Landscape of Necessity: Determining Connections between the Cultural Significance of Utah’s Mountains and Great Salt Lake

Scout Invie and Hikmet Loe

August 1

July was a great month for both Scout and Hikmet intensive research and project discussions. We were able to visit Special Collection at the Marriott Library, UofU, to view primary sources. Our meetings were back on track, with a lot of writing on both our parts. Both Scout and Hikmet feel we could easily spend another six months or so on this project! The research possibilities in each of our sections are deep and quite satisfying; and the piles of documents related to our topics that we have found at each library or collection we have visited seem never-ending.
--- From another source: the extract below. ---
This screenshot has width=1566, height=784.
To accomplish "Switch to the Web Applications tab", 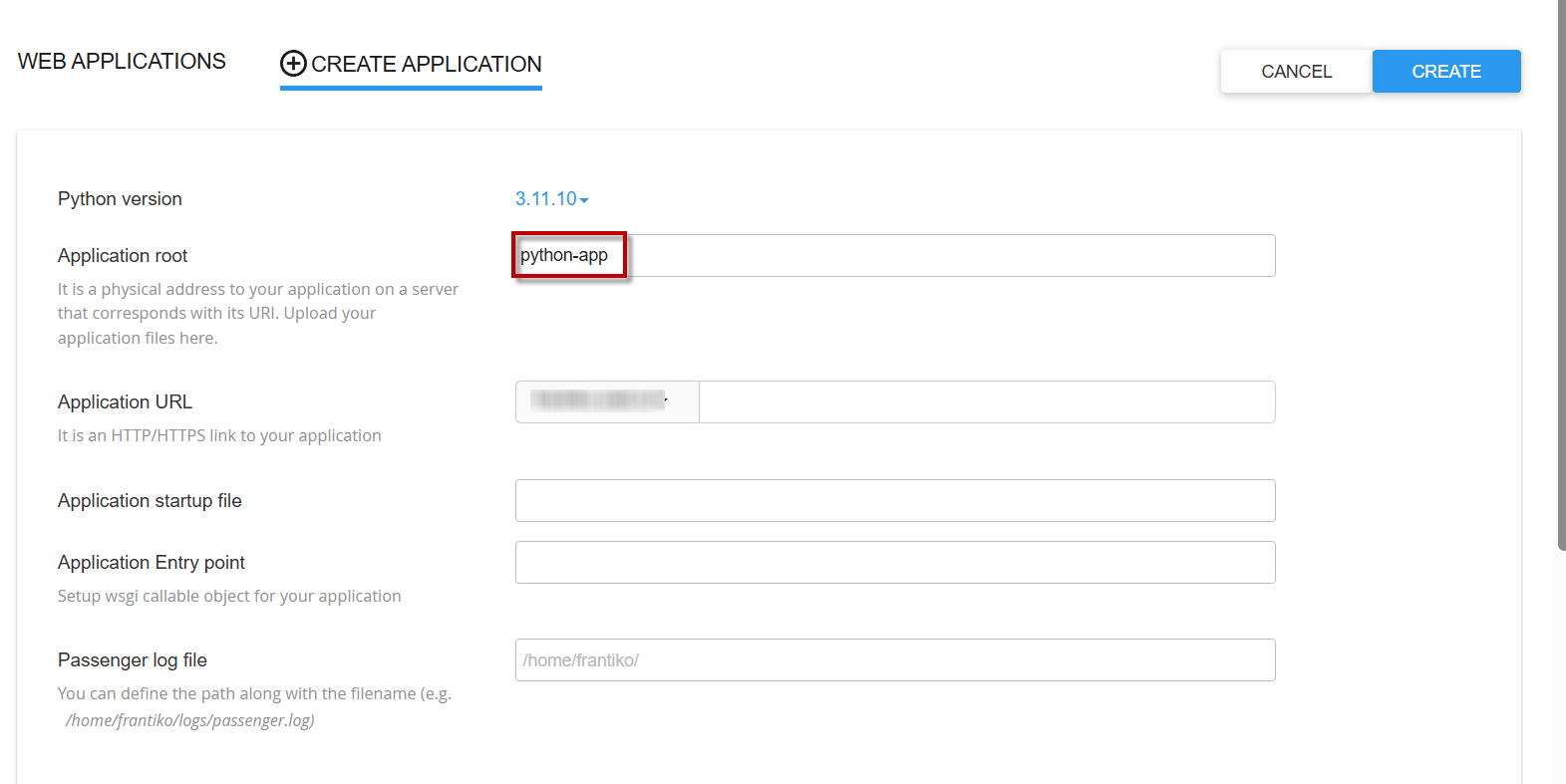I will 122,62.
Scout Invie, Research Assistant

Since my last report at the beginning of July, I have taken multiple trips to the Special Collections department at the Marriott Library, University of Utah. Those were such great visits for my research. I was able to find a lot of guidebooks, personal accounts, and writings on the history of different early recreation clubs such as the Wasatch Mountain Club, The Alpenbock Club, and the Ute Alpine Club. These have been crucial for my analysis on the beginnings of recreation culture in the Wasatch and surrounding mountains. They have also lead me to ask questions about the socio-cultural aspect of recreation in our area.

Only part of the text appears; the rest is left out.